Based on this division of the world, one notes that NATO’s concerns focus on Eurasia and the Middle East. Those two regions are the sources of energy and terrorism, and controlling them requires the cooperation of a few countries that are friends of NATO and of the United States, such as the Arab Gulf states, Iraq, naturally, as well as Turkey, which is a fundamental member of NATO.

The task of such a coalition would be on the one hand to ward off Iran, and on the other to return to surrounding Russia in Eurasia, after it has been surrounded at the European level.

This explains the pressure exerted on Turkey to allow NATO to deploy its missile shield on its soil. The missiles are aimed primarily at Iran to prevent it from spreading its influence towards the Gulf and the Levant.

They also aim at restoring Ankara to its former position, after it excessively leaned towards the East, nearly forming a coalition with Tehran and Moscow, and aspiring to playing an essential rule in the Middle East in collaboration with Syria.

Regaining Turkey also means breaking the isolation that surrounds Israel, and providing it with the space to be at the core of this strategy without declaring it. Indeed, Israel is the main military base for NATO and the United States in the Middle East.

It is true that Turkey has laid down conditions for allowing the deployment of the missile shield on its soil, among them that of not naming Iran, Russia or any other country in the NATO document.

Nevertheless, this does not prevent the goal of the shield being to confront these countries and to protect Israel, especially as NATO in its new Strategic Concept has specified the zones of danger. NATO operations will not be limited to defense, as it has in fact adopted attack, or preemptive war, as a new method.

Turkey has never faced such a test in the past. It is true that it refrained from allowing the United States to invade Iraq from its soil, and sided with Iran in many stances, the latest being voting at the Security Council against sanctions on Iran.

However, this time its options are not many, especially after having crossed a great distance towards establishing itself as a regional power that has its own strategy in the Middle East and in Central Asia, far from the policies of NATO and the United States.

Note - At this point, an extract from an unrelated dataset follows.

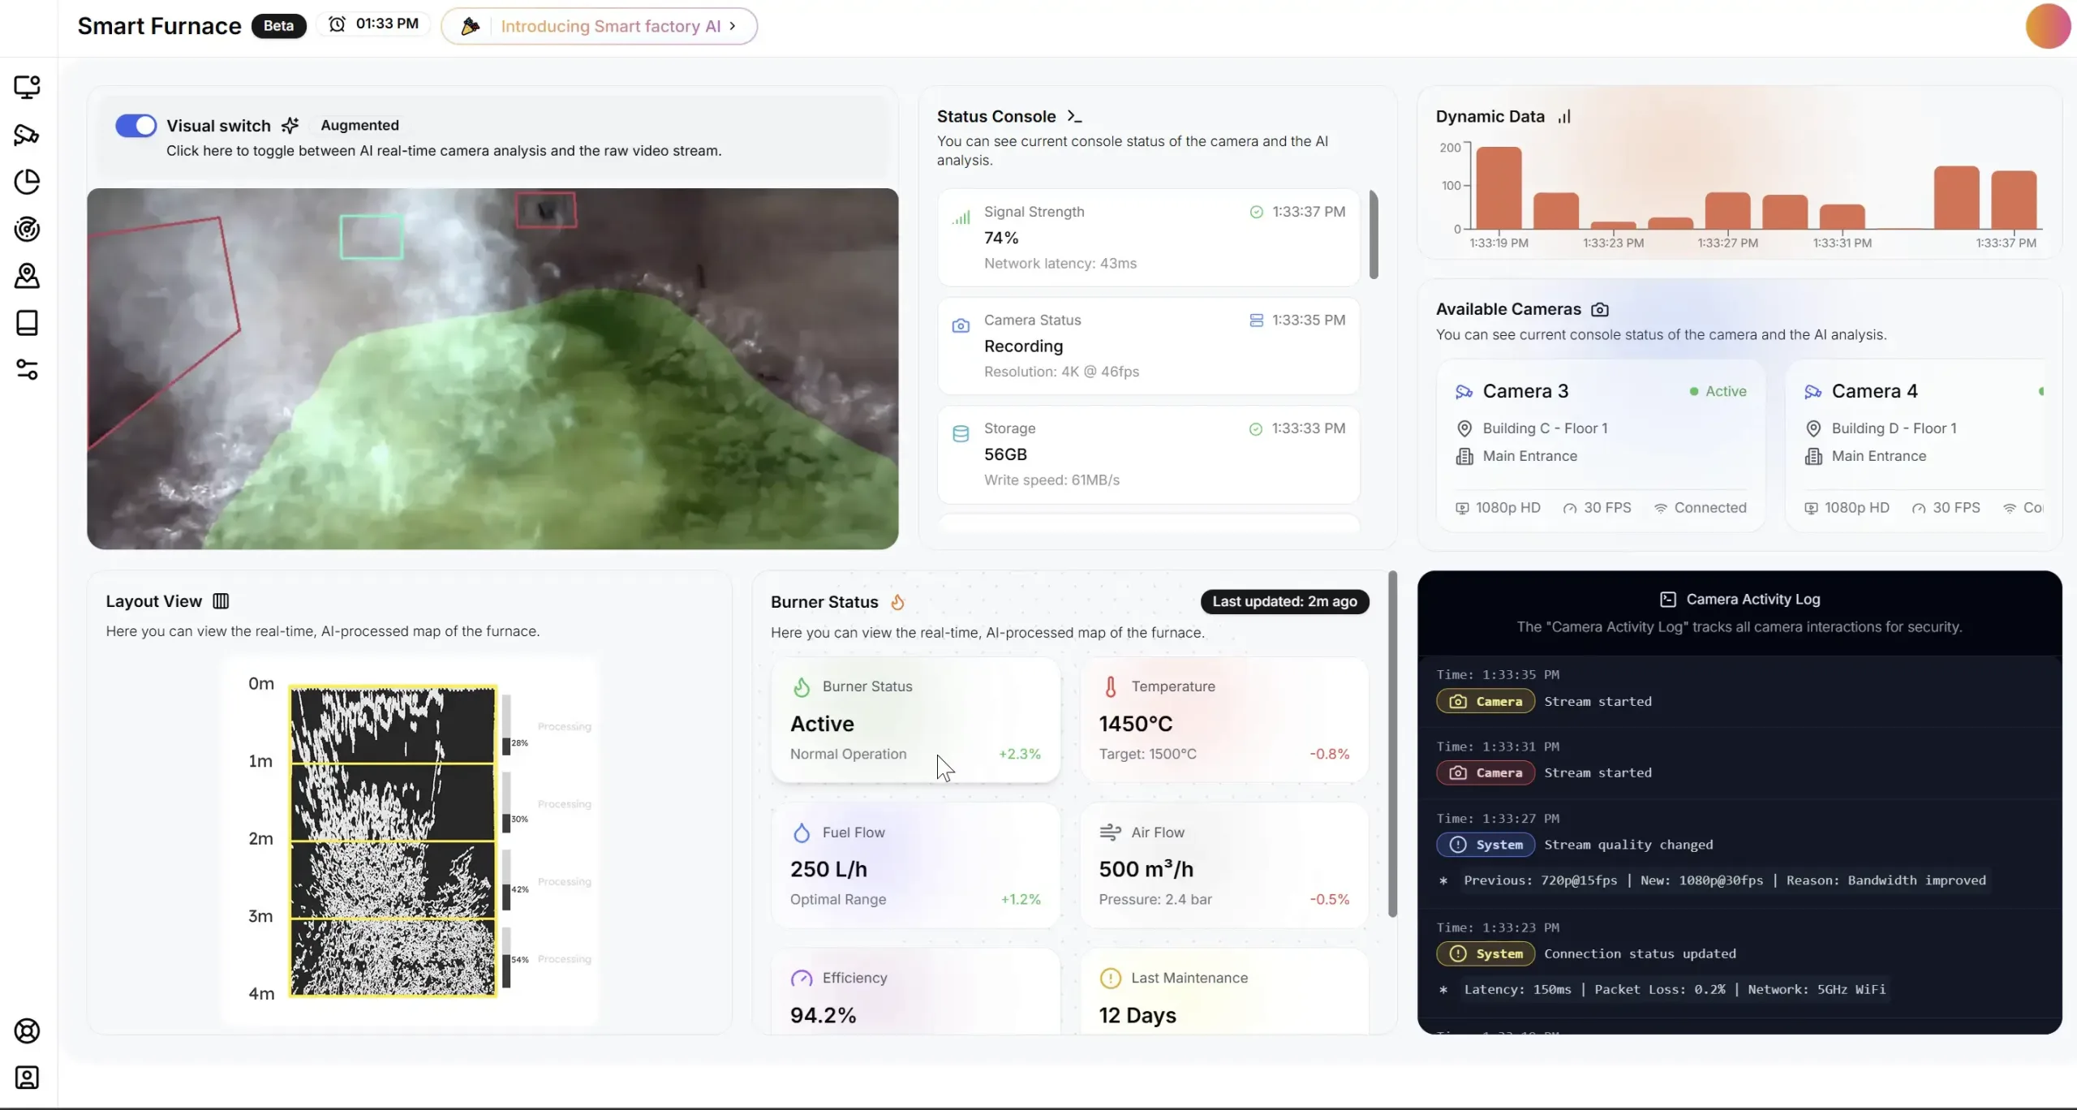This screenshot has width=2077, height=1110.
Task: Click the terminal icon beside Status Console
Action: coord(1074,117)
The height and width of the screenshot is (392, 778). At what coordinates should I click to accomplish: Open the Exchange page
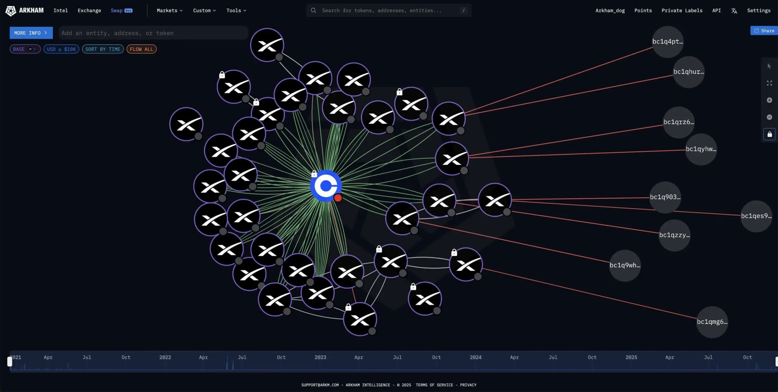(x=89, y=10)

Will it then abandon its new Ottomanism to follow Atatürk’s dreams of being European?

NATO strategists (some of them Cold War experts, such as Madeleine Albright) have presented at the Lisbon Summit a document that essentially allows for making use of the United Nations and of international and regional organization in order to implement NATO plans.

Once again, NATO seeks after political and military control of the world, and the great confrontation will take place in the Arab World and Central Asia – a confrontation that will detonate in local and regional wars, which will witness changing regimes and perhaps also the borders of some countries.